#### [DOCUMENT EXTRACT]
Social ICT Research Center

Realizing a Safe and Comfortable Society with Lifestyle Authentication

The Next-Generation Personal Authentication Course (sponsored by Mitsubishi UFJ NICOS) held at the Social ICT Research Center, Graduate School of Information Science and Technology, The University of Tokyo, is undertaking research on a new personal authentication technology that has been named "lifestyle authentication".
As the use of ICT technology expands, personal authentication has become indispensable for the use of online services such as net shopping and SNS.
Lifestyle authentication builds on each user's everyday habits, that is, his or her lifestyle. As such, it allows the user to authenticate identity without hassle.

MITHRA Project pamphlet

What is lifestyle authentication?

Lifestyle authentication is a new authentication technology that was developed in the MITHRA (Multi-factor Identification/auTHentication ReseArch) Project. As we enter the age of IoT, we can now extract meaningful information from big data. Against the backdrop of such recent social change, we are conducting research on lifestyle authentication as a way to resolve existing problems in authentication technology.

What is lifestyle authentication?

Lifestyle authentication verifies a user's identity by referring to his or her life log data. Life logs are the user's history that are stored in smart phones and other devices that use ICT technology. Verification in reference to a user's everyday habits that life logs reflect is called lifestyle authentication.
For example, using the position information from a user's smart phone, authentication is processed by verifying whether the user has relocated to outside the sphere of his or her everyday activities such as home or office, or has otherwise deviated from regular everyday habits.
image of lifestyle authentication
Moreover, in lifestyle authentication, combination of authentication factors can be changed flexibly so that it is easy to use. Previously, multi-factor authentication required a variety of maneuvers from the user, thus offering less convenience. Lifestyle authentication addresses this by referring to the user's daily activity patterns, thus reducing stress in the authentication process. The authentication factors include smart phone device information, positional information, Wi-Fi information, shopping history, and data sent from sensors in wearable devices. This unique method makes it possible to leverage existing infrastructure while also offering flexibility to new authentication methods.

#### [EXERCISE BRIEF]
Copy out the lifestyle authentication page above word for word, from its first line to its last.

#### [GIVEN INFORMATION]

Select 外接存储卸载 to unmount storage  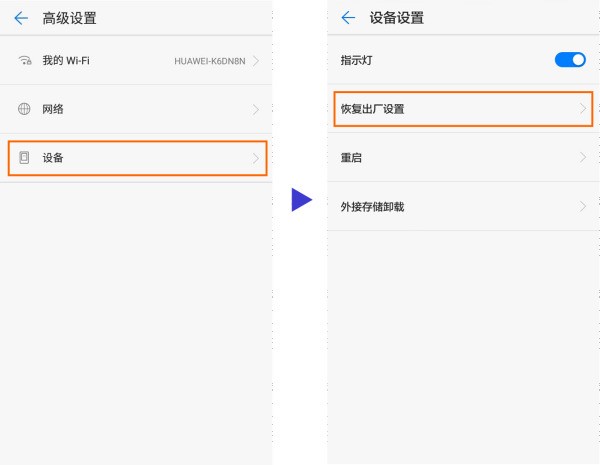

#### [EXERCISE RESPONSE]
Social ICT Research Center

Realizing a Safe and Comfortable Society with Lifestyle Authentication

The Next-Generation Personal Authentication Course (sponsored by Mitsubishi UFJ NICOS) held at the Social ICT Research Center, Graduate School of Information Science and Technology, The University of Tokyo, is undertaking research on a new personal authentication technology that has been named "lifestyle authentication".
As the use of ICT technology expands, personal authentication has become indispensable for the use of online services such as net shopping and SNS.
Lifestyle authentication builds on each user's everyday habits, that is, his or her lifestyle. As such, it allows the user to authenticate identity without hassle.

MITHRA Project pamphlet

What is lifestyle authentication?

Lifestyle authentication is a new authentication technology that was developed in the MITHRA (Multi-factor Identification/auTHentication ReseArch) Project. As we enter the age of IoT, we can now extract meaningful information from big data. Against the backdrop of such recent social change, we are conducting research on lifestyle authentication as a way to resolve existing problems in authentication technology.

What is lifestyle authentication?

Lifestyle authentication verifies a user's identity by referring to his or her life log data. Life logs are the user's history that are stored in smart phones and other devices that use ICT technology. Verification in reference to a user's everyday habits that life logs reflect is called lifestyle authentication.
For example, using the position information from a user's smart phone, authentication is processed by verifying whether the user has relocated to outside the sphere of his or her everyday activities such as home or office, or has otherwise deviated from regular everyday habits.
image of lifestyle authentication
Moreover, in lifestyle authentication, combination of authentication factors can be changed flexibly so that it is easy to use. Previously, multi-factor authentication required a variety of maneuvers from the user, thus offering less convenience. Lifestyle authentication addresses this by referring to the user's daily activity patterns, thus reducing stress in the authentication process. The authentication factors include smart phone device information, positional information, Wi-Fi information, shopping history, and data sent from sensors in wearable devices. This unique method makes it possible to leverage existing infrastructure while also offering flexibility to new authentication methods.